GUBERNATORIAL CANDIDATE BILL HASLAM
The Republican gubernatorial nominee and Knoxville mayor is walking a fine line in his statements on the Murfreesboro mosque controversy.
"Two of the things that define who we are as Americans is the freedom to worship and our the ability to live with our deepest differences. ... As a Christian who takes my faith very seriously, I will fight hard to protect my right to worship in the way that I want to, but I'll also fight hard to protect your right to disagree with me as long as it's within constitutional and local laws."
GUBERNATORIAL CANDIDATE MIKE MCWHERTER
The Democrat in the gubernatorial race and son of a former governor called it a local issue.
"I think those people (who set fire to equipment at the mosque site) should be hunted down and frankly prosecuted to fullest extent. ... Ladies and gentlemen, that's why you're all here. That's what brought your ancestors, brought you here. ... But the bottom line on what's happening in Murfreesboro is ... it's a local zoning issue, and I support that process."
STATE SEN. DIANE BLACK
Black, the Republican nominee for the 6th Congressional District seat, waded into the Murfreesboro mosque controversy by warning about "violent" tendencies in Islam.
"I'm very concerned that violent jihadism is becoming the norm, not the exception, in too much of Islam today, and American communities have a right to be vigilant in ensuring that Islamic institutions in this country do not aid the jihadist viewpoint," Black told reporters
METRO NASHVILLE SCHOOL BOARD MEMBER KAREN JOHNSON
Johnson launched a petition drive asking sellers of an Antioch movie theater to sell to Nashville State Community College instead of the Islamic Center of Tennessee. It was not, she was hasty to insist, because she has anything against Muslims, but because she wanted Nashville State to build a campus annex at the site instead.Although Johnson insisted the proposed mosque site was the only possible place the college could expand in south Davidson County, campus officials went on the record to say that they were looking at multiple sites. Antioch did not have to choose between a place of worship and a place of study.
LT. GOV. RON RAMSEY
Tennessee's lieutenant governor made national headlines during his unsuccessful gubernatorial campaign by suggesting that Islam might be a cult and that Muslims might not qualify for constitutionally guaranteed religious freedom.
Ramsey, who said he is "all about freedom of religion" nevertheless suggested that Islam might not count as a religion.
"Now you could even argue whether being a Muslim is actually a religion, or is it a nationality, a way of life or cult, whatever you want to call it? We do protect our religions, but at the same time, this is something that we are going to have to face."
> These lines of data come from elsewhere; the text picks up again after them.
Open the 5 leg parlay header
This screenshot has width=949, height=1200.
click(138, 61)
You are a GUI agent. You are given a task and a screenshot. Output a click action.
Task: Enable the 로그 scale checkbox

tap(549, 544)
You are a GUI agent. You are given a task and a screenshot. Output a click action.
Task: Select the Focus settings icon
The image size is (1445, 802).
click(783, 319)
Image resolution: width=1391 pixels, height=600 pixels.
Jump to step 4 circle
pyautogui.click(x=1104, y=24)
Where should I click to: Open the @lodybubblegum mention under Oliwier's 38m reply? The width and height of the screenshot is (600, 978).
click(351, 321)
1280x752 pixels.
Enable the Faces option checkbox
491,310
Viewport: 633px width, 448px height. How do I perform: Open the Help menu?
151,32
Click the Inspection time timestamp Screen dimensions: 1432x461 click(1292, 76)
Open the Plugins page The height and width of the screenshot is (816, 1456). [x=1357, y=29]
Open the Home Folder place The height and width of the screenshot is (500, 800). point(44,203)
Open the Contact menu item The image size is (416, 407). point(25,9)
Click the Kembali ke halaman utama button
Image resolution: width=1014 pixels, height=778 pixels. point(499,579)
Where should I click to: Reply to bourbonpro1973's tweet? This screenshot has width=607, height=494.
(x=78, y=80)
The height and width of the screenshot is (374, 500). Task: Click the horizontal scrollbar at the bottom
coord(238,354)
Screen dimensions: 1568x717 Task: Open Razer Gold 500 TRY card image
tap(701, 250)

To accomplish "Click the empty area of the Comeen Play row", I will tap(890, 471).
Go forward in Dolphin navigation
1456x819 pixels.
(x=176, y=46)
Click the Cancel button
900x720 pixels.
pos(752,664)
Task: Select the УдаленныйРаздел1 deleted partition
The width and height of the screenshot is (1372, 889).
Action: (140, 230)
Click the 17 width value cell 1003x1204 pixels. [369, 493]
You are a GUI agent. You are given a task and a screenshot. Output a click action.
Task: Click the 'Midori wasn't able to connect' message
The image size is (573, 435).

CONGRESSIONAL CANDIDATE BEN LEMMING
The Democratic congressional candidate was one of the only politicians in the state to step forward with a flat statement of support for the Murfreesboro mosque.
"The Americans that want to build this mosque are already our neighbors," said Leming, a former Marine and Iraq veteran. "They live next to us and they are a part of our community. They are not the enemy."
U.S. ATTORNEY JERRY E. MARTIN
The U.S. attorney made an effort last week to settle the "Islam: Religion or Cult?" debate once and for all.
"All three branches of government have repeatedly recognized Islam as a religion," Martin said Monday during an afternoon press conference. "Presidents, as far back as Lincoln and Jefferson and as recent as President George W. Bush, have, indeed, publicly recognized Islam as one of the world's largest religions."
RUTHERFORD COUNTY MAYOR ERNEST BURGESS
Burgess doggedly moved ahead with the approval process for the Murfreesboro mosque, despite controversies, protests and even lawsuits filed by opponents of the projects.
When televangelist Pat Robertson went on the air and grimly suggested that the mosque project was an attempt to gain political influence in the county, Burgess simply scoffed, saying the allegations "were so ridiculous they do not deserve a response."
FORMER CONGRESSIONAL CANDIDATE LOU ANN ZELENIK
Zelenik, former chairwoman of the Rutherford County Republican Party, made opposition to the Murfreesboro mosque — and to Islam itself — one of the themes of her unsuccessful congressional campaign.
"This 'Islamic Center' is not part of a religious movement," she said. "It is a political movement designed to fracture the moral and political foundation of Middle Tennessee."
The mosque, she insisted, should be blocked to protect the nation's "Judeo-Christian tradition."Moreover, she said, the United States is not obligated to open its society to American Muslims until they "find it in their hearts to separate themselves from their evil, radical counterparts."